We are all searching for home - a conversation with Sam Getz of Welshly Arms
When Sam Getz sings “What we’re doing here ain’t just scary, its about to be legendary” you can feel the swagger pulse through the cadence and pronunciation.
The booming howl of the guitar follows as if he allows it to be the call to his answer (or vice versa) to serve up a second boastful blast in case the first was overlooked. There are no apologies, there are no missteps, just slick, polished, catchy hooks.
Formed in 2013 at a backyard party in Cleveland, the Ohio natives have canvased the globe playing everything from Lollapalooza to opening for 30 Seconds to Mars.
The live shows have garnished a 'must be seen to be believed’ reputation and their music has gained additional attention through advertising campaigns and movie trailers. The ‘Legendary’ single has now crossed the 15 million streaming mark and been certified gold in both Germany and Switzerland.
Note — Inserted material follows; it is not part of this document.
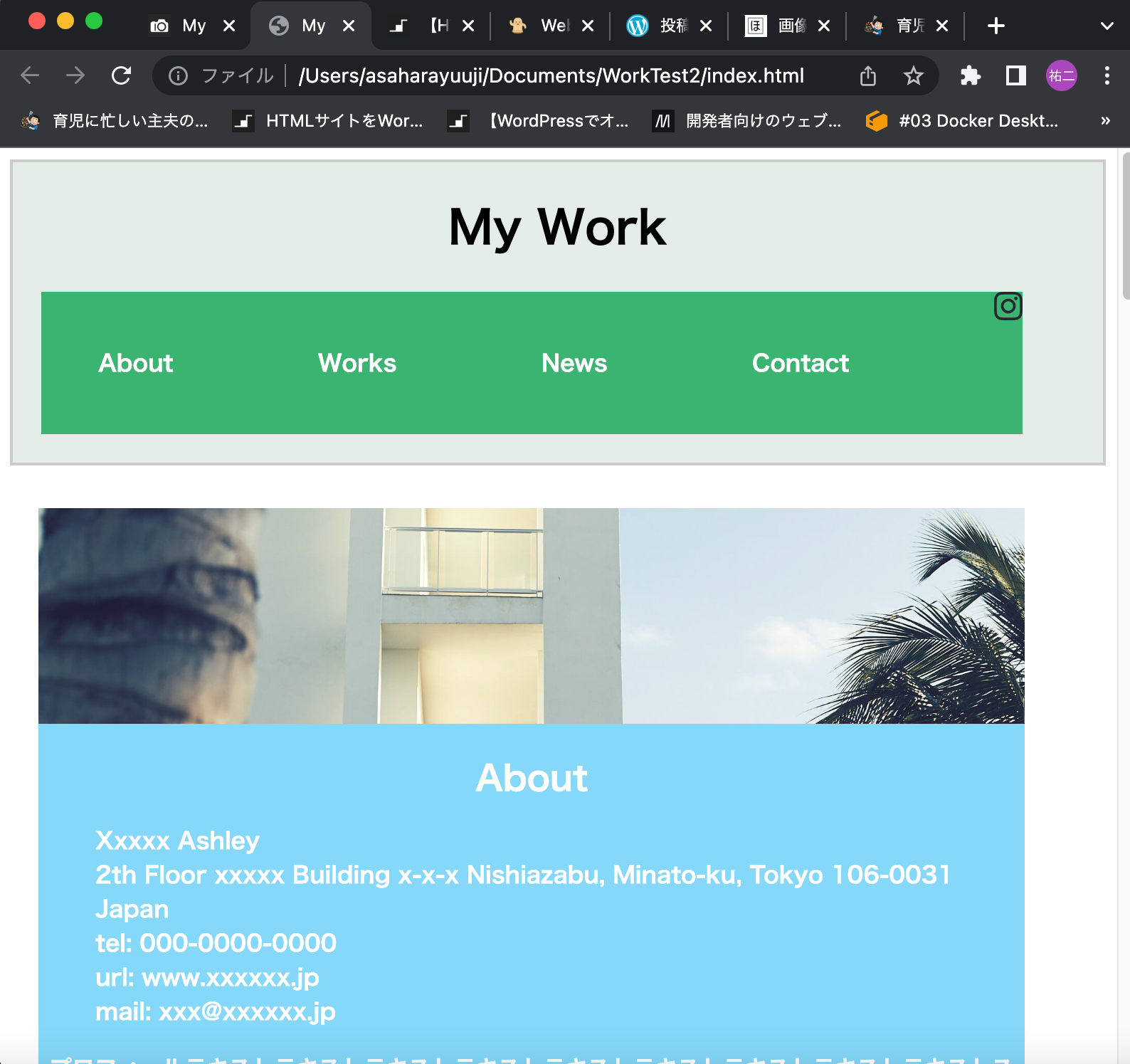Open the Extensions puzzle piece icon
1130x1064 pixels.
pyautogui.click(x=970, y=75)
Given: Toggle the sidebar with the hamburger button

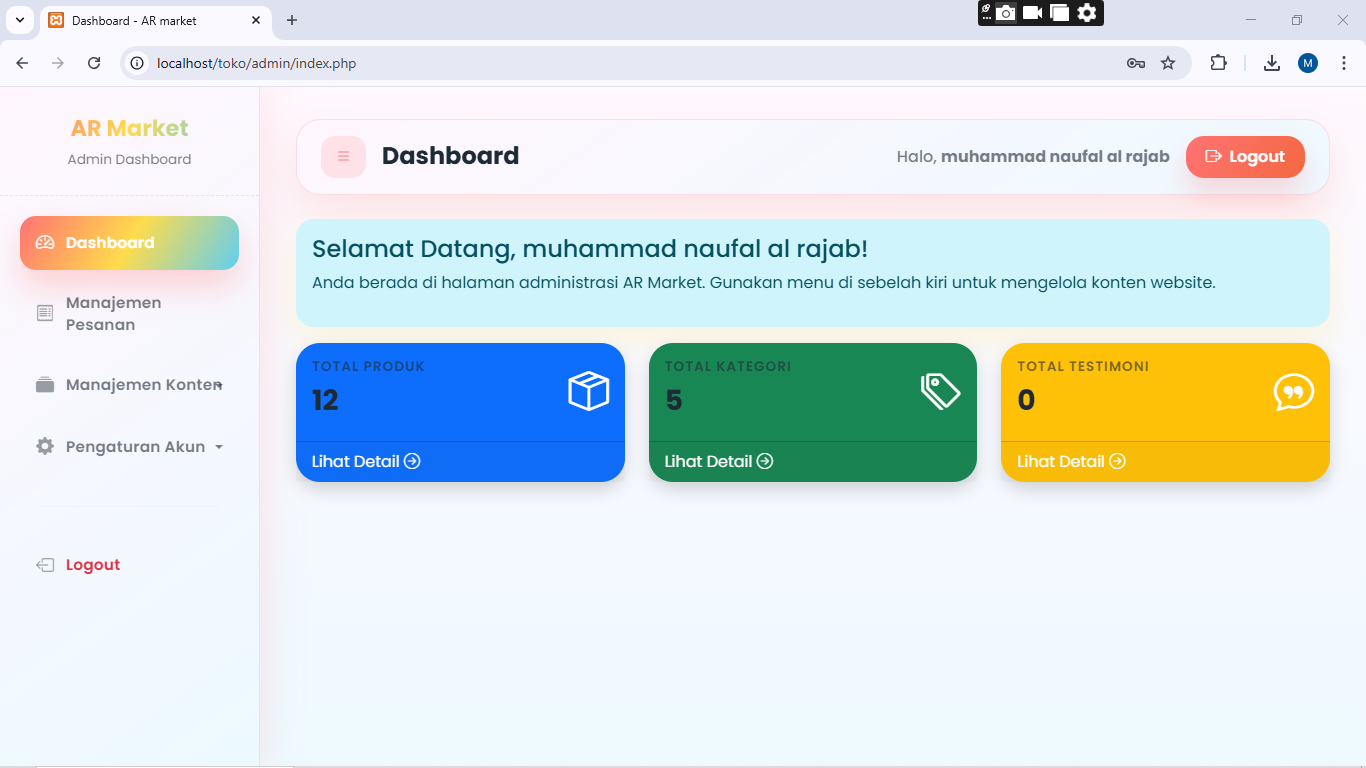Looking at the screenshot, I should coord(343,157).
With healthy nods to the music that influenced them, they have put a soulful almost gospel twist on a garage blues format that feels as comfortable as that favorite old band shirt stolen from a sibling’s drawer.
Sam took a break from the band’s current tour schedule to chat with us:
GPBH: There is a uniquely guitar driven quality to the soaring and triumphant chants of some of the tracks on the new record. Is there a consistent underlying theme in their construction?
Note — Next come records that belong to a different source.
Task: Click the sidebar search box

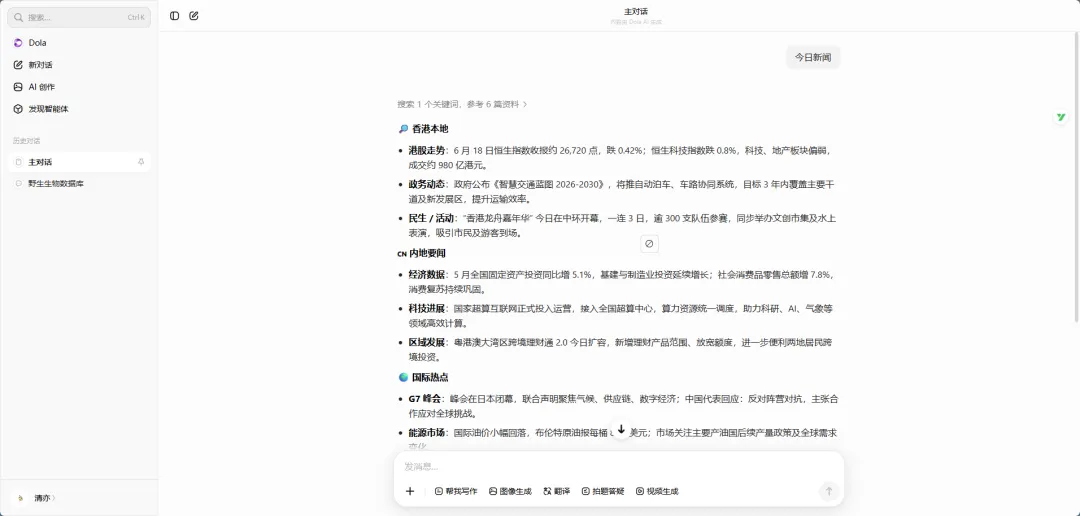Action: point(79,17)
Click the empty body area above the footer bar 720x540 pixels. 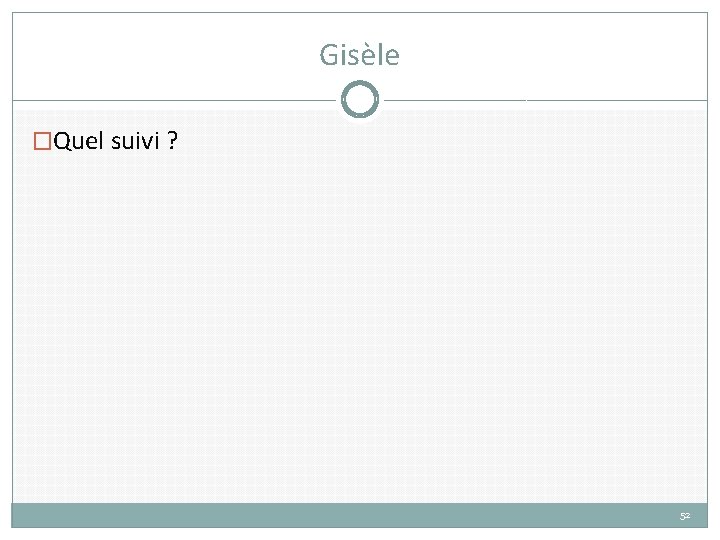coord(360,480)
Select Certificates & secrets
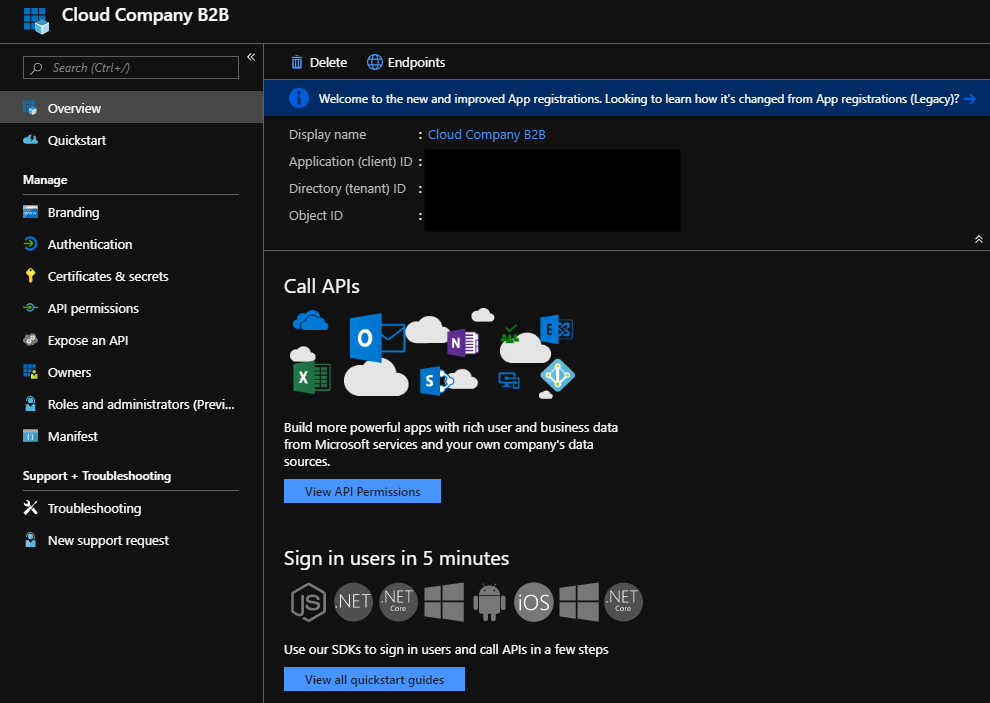 click(x=105, y=276)
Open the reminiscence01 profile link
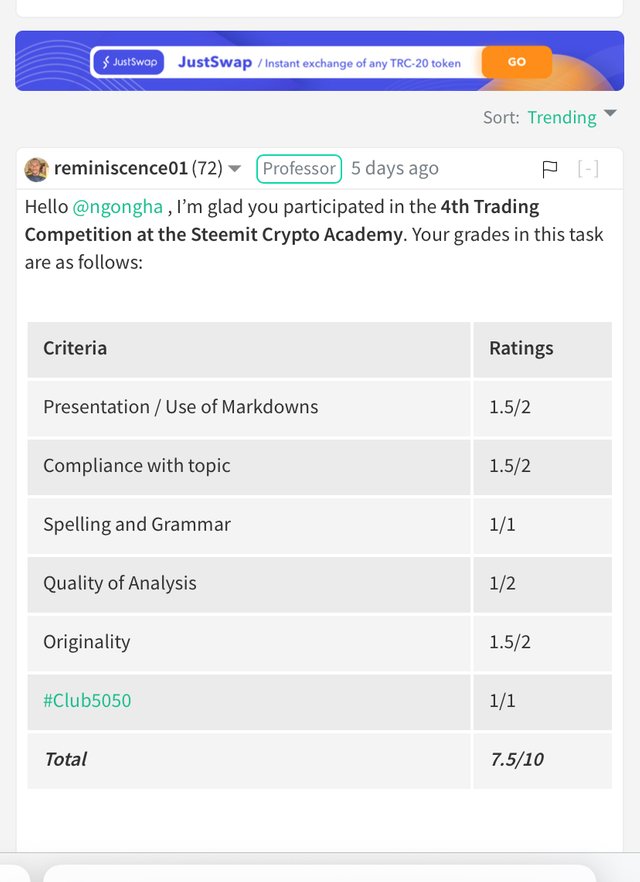This screenshot has height=882, width=640. point(120,168)
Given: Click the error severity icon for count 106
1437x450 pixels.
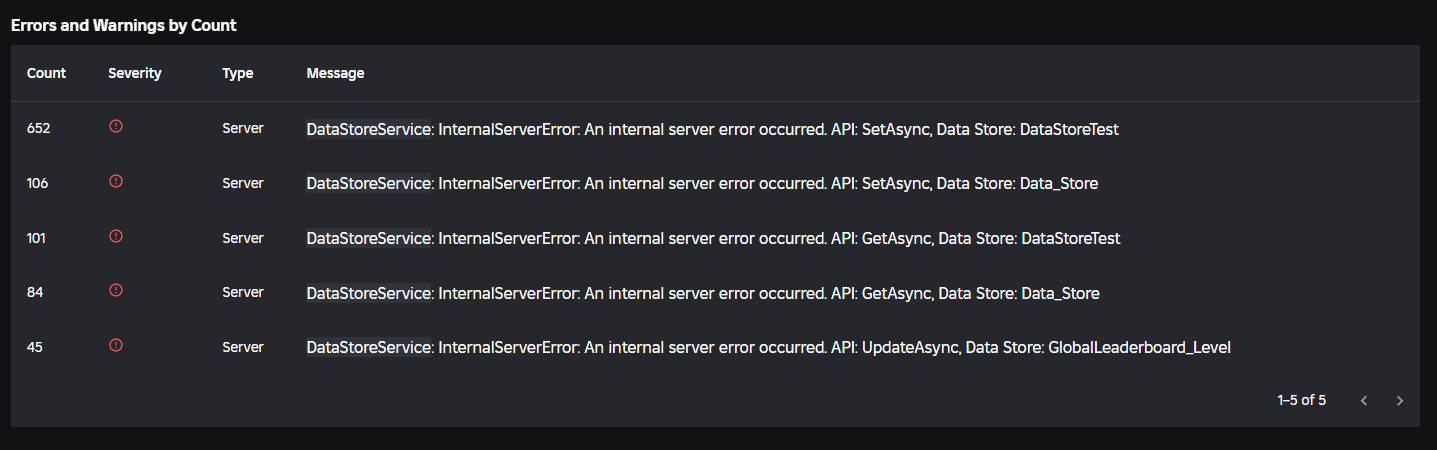Looking at the screenshot, I should tap(116, 181).
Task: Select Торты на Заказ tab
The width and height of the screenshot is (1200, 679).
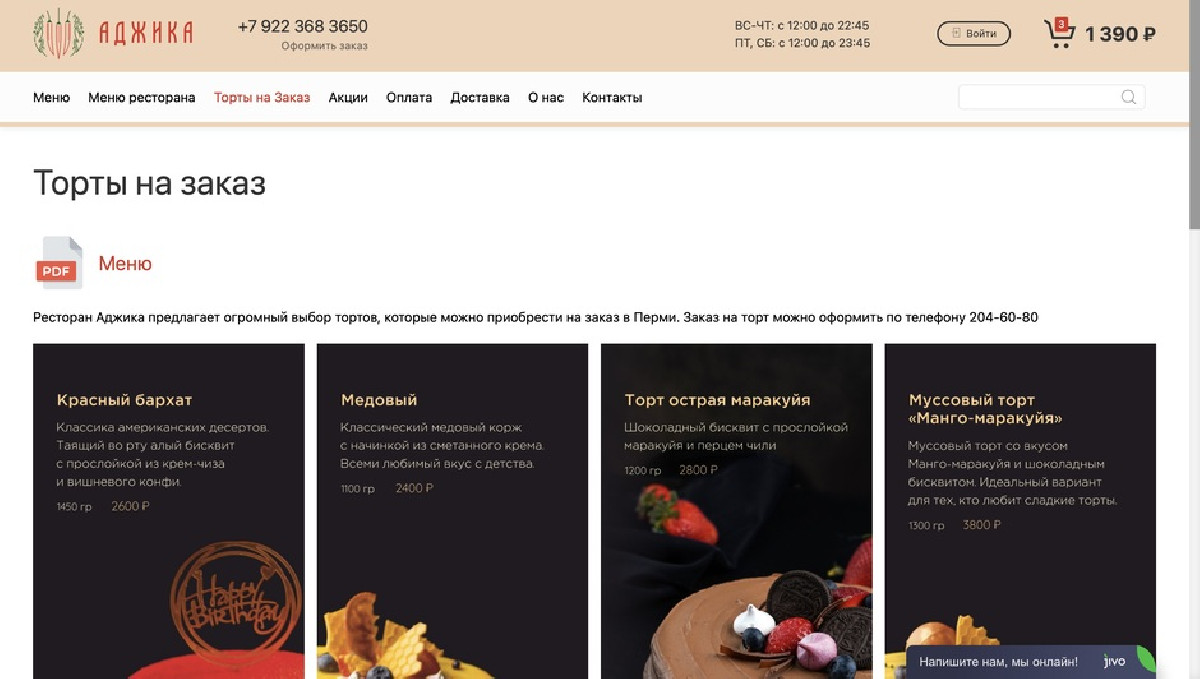Action: click(262, 98)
Sam: A lot of them were written on a guitar first, and I like to keep it simple and strong while writing the more anthemic tunes. Guitar is also usually one of the last tracks we lay down when recording, so we use it to drive the energy home if we need a little kick after some of the more melodic pieces are in place.
GPBH: What excites you the most about your current guitar tone, and what do you look for when selecting your performance instrument? Who are your biggest influences as a player?
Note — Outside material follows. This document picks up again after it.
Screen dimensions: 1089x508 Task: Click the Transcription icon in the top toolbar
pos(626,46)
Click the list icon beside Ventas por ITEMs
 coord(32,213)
Sam: Vibe is what I look for most. I record and play live with a lot of old 50’s/60’s Danolectro, Silvertone, & Harmony guitars that aren’t the easiest players but give you vibe and tone for days! I like a guitar that talks and fights back a little. I find that it inspires me to play more passionately and stay connected to what I’m doing on the fretboard. Jimi Hendrix is my first and foremost guitar hero and there are many others who have inspired me since, but too many to name.
GPBH: ‘Legendary’ has certainly been an international door opener for you guys, what do you think is the biggest difference in the music culture of Europe vs the United States? Has that across the pond success effected your desire to reach more people?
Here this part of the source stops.